*** Opening Study material ***

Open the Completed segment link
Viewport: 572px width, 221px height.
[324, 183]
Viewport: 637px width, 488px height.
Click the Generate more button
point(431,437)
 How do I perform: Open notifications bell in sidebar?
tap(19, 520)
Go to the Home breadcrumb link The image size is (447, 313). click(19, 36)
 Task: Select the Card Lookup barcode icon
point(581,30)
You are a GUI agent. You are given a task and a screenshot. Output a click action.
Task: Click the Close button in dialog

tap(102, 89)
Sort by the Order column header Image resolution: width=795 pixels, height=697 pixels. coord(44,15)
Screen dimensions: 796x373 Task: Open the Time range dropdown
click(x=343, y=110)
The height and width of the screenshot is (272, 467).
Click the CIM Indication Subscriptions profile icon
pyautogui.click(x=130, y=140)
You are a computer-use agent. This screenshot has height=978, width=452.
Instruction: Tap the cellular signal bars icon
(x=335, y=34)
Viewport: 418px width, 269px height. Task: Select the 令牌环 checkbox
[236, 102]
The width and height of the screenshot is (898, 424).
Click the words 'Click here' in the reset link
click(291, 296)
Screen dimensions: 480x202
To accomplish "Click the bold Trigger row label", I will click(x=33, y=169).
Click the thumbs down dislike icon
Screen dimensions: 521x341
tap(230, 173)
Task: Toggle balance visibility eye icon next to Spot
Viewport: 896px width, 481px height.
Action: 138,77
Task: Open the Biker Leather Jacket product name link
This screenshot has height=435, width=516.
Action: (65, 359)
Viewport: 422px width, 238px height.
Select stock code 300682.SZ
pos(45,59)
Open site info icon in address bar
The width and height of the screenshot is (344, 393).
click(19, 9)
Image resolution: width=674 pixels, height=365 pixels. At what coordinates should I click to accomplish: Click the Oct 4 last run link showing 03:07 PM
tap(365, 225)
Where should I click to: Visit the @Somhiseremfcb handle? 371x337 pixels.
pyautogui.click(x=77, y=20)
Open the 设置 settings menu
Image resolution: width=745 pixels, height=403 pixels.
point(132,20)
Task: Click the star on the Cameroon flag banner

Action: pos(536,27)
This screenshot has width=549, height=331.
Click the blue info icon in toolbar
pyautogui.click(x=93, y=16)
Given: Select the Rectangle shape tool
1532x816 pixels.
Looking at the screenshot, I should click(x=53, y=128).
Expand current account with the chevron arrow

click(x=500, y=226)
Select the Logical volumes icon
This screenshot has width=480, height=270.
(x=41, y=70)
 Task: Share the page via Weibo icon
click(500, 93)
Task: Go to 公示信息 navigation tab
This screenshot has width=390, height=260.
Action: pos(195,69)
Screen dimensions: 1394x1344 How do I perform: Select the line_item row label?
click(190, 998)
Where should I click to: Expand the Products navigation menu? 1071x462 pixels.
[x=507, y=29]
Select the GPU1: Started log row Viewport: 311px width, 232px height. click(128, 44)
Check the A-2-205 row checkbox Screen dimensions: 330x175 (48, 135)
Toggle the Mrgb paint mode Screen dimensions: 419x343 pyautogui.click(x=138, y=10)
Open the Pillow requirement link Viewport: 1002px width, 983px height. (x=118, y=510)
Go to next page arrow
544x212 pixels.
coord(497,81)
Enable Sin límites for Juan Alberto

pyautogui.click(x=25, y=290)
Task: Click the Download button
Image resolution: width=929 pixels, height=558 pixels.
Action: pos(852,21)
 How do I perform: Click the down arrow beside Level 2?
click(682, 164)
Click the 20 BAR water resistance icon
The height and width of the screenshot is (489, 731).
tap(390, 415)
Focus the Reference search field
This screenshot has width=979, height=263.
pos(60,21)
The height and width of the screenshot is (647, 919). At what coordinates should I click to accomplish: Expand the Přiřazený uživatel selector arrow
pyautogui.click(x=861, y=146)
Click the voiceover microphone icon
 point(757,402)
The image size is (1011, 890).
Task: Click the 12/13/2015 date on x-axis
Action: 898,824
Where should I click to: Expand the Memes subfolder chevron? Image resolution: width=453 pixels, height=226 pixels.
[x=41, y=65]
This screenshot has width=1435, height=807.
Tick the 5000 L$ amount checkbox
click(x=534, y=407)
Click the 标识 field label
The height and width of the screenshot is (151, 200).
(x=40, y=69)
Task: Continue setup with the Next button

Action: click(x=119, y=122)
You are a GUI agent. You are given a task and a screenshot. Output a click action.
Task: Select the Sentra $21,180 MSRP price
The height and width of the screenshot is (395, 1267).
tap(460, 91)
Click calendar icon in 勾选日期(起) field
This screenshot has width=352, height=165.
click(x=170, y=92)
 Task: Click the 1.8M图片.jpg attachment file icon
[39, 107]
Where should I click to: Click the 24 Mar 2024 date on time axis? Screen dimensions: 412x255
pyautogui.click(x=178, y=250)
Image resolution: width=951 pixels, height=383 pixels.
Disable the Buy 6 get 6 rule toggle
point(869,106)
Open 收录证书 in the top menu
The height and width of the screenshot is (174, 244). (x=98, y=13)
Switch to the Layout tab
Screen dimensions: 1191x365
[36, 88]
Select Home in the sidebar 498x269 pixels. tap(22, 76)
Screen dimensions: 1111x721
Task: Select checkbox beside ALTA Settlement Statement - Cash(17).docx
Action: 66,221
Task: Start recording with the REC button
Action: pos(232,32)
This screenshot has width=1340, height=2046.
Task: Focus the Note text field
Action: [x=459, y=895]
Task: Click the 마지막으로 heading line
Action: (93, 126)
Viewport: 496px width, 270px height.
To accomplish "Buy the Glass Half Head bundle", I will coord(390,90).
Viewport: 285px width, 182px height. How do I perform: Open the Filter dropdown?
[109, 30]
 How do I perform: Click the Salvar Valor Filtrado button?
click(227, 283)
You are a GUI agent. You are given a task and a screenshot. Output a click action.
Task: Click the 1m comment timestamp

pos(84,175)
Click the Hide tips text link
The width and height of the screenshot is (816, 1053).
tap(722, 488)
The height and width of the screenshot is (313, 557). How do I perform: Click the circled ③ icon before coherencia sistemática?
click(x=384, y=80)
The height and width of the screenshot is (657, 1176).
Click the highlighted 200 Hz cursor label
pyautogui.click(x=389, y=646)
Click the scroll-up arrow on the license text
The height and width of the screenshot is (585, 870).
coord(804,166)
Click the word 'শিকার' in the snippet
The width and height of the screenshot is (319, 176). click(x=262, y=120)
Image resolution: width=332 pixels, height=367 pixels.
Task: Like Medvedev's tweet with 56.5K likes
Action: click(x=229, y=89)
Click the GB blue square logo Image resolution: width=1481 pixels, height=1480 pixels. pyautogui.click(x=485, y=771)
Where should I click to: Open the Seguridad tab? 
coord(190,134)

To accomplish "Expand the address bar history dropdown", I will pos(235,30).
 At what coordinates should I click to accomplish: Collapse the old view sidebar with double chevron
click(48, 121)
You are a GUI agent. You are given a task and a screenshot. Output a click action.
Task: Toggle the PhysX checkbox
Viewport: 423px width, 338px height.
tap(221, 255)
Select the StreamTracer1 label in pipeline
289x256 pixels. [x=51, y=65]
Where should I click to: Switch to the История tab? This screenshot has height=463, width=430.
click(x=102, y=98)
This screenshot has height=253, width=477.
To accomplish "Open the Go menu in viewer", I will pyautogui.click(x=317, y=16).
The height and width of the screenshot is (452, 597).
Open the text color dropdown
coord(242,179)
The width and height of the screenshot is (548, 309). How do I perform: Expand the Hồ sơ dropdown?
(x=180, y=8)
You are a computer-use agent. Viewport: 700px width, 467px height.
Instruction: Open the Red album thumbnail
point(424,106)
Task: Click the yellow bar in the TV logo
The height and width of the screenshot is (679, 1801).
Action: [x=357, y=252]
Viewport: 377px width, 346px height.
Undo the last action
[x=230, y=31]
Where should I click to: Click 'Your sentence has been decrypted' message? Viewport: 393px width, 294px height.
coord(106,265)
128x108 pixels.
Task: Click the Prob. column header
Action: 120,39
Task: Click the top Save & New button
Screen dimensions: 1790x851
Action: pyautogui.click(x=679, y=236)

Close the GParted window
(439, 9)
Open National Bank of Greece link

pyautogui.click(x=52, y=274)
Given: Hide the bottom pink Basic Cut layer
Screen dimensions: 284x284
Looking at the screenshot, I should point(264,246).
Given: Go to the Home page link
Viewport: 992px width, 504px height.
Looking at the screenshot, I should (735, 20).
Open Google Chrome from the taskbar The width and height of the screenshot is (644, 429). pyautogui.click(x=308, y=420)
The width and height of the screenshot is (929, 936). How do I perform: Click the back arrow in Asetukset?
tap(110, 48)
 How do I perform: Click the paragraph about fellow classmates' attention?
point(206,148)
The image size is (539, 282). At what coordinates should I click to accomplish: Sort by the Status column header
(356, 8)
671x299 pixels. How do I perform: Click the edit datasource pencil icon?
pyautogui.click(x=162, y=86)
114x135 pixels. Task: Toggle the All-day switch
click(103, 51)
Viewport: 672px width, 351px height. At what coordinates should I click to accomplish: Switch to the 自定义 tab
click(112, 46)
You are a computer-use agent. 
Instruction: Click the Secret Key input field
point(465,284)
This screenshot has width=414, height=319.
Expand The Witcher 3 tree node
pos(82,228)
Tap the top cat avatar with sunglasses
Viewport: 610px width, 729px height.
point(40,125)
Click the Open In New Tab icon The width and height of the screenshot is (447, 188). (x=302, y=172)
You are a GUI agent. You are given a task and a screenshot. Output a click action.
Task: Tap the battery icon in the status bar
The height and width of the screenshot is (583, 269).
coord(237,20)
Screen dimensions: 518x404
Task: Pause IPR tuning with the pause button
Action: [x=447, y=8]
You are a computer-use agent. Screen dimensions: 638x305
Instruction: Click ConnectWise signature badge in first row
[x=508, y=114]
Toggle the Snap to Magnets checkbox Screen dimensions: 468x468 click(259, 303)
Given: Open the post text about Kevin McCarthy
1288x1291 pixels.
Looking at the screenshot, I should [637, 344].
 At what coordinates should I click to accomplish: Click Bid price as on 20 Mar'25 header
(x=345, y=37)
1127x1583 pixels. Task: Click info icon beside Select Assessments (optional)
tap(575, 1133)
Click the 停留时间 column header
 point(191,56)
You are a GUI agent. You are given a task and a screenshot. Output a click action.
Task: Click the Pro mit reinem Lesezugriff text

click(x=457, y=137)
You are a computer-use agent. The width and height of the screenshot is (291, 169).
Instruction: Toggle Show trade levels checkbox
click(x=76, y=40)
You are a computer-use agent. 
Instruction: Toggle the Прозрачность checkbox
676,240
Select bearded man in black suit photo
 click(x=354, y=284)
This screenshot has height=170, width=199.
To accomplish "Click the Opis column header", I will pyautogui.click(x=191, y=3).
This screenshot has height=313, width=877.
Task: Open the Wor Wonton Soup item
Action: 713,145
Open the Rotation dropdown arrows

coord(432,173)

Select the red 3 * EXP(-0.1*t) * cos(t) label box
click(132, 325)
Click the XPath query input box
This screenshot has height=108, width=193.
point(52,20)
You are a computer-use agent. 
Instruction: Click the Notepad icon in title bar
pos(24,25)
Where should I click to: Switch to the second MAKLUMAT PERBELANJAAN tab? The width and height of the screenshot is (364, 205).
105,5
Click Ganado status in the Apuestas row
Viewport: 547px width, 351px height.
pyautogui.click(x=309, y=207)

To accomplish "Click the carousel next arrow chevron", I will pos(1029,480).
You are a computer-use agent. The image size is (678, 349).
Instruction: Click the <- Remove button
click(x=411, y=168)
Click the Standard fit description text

*** Closing Study material ***

Task requirements: Return only those lines of the records that contain the string "logo".

Output of the exercise:
Click the GB blue square logo Image resolution: width=1481 pixels, height=1480 pixels. pyautogui.click(x=485, y=771)
Task: Click the yellow bar in the TV logo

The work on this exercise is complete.